#### Consignes:
Relevez toutes les organisations que le texte sur la réunion de l'opposition syrienne au Caire désigne par leur nom complet.

#### Texte proposé:

□ □ □

La réunion de l’opposition syrienne tenue au Caire entre le 22 et le 24 janvier courant, en présence d’une quarantaine de personnes sur les quelque 75 invités, n’aura pas répondu aux espoirs qu’elle avait suscités. Elle est intervenue alors que la Coalition nationale des Forces de la Révolution et de l’Opposition syrienne (CN), d’une part, et le Comité de Coordination Nationale de Changement démocratique (CCNCD), d’autre part, avaient entamé depuis deux mois des discussions bilatérales. Ils avaient également commencé, chacun de son côté, à réfléchir avec d’autres partis et formations politiques aux moyens à mettre en oeuvre pour faire cesser l’effusion de sang en Syrie et aboutir à l’Etat démocratique pluraliste répondant aux aspirations de la révolution. Elle devait permettre de dégager une vision commune – une « Feuille de route » – susceptible d’aboutir à une solution politique conforme à « l’Accord de Genève » de juin 2012 et aux résolutions pertinentes du Conseil de Sécurité de l’ONU.

□ □ □

#### Données fournies:
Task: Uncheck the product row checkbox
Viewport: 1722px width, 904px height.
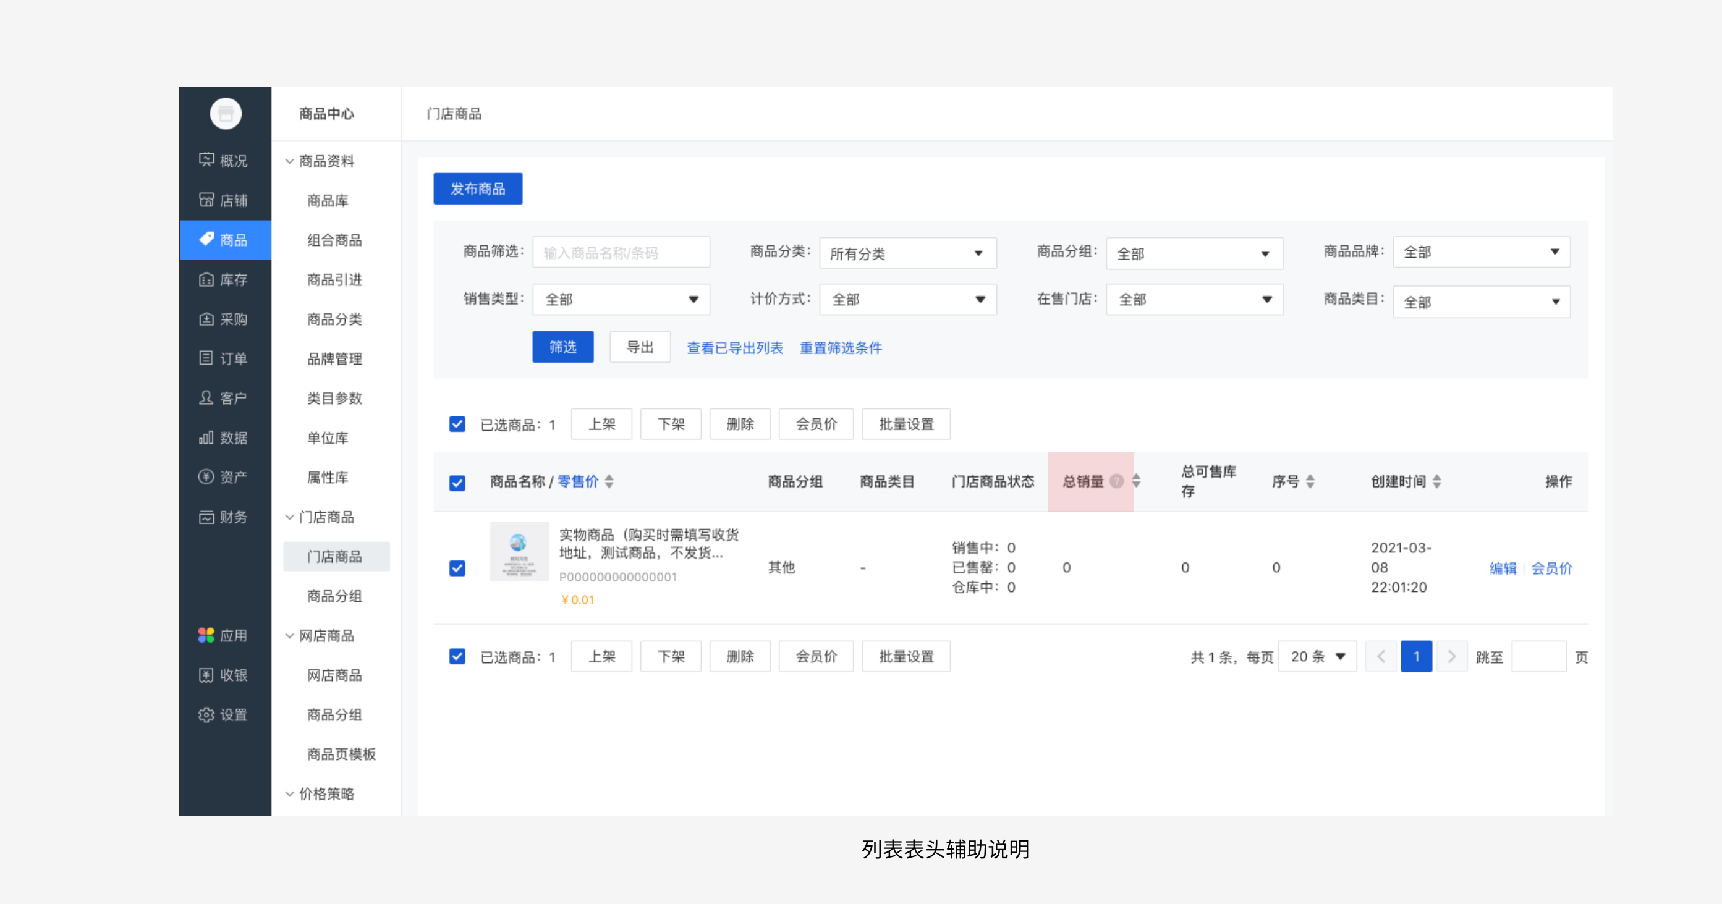Action: pos(457,568)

□ □ □

#### Corrigé:
- la Coalition nationale des Forces de la Révolution et de l'Opposition syrienne (CN)
- le Comité de Coordination Nationale de Changement démocratique (CCNCD)
- le Conseil de Sécurité de l'ONU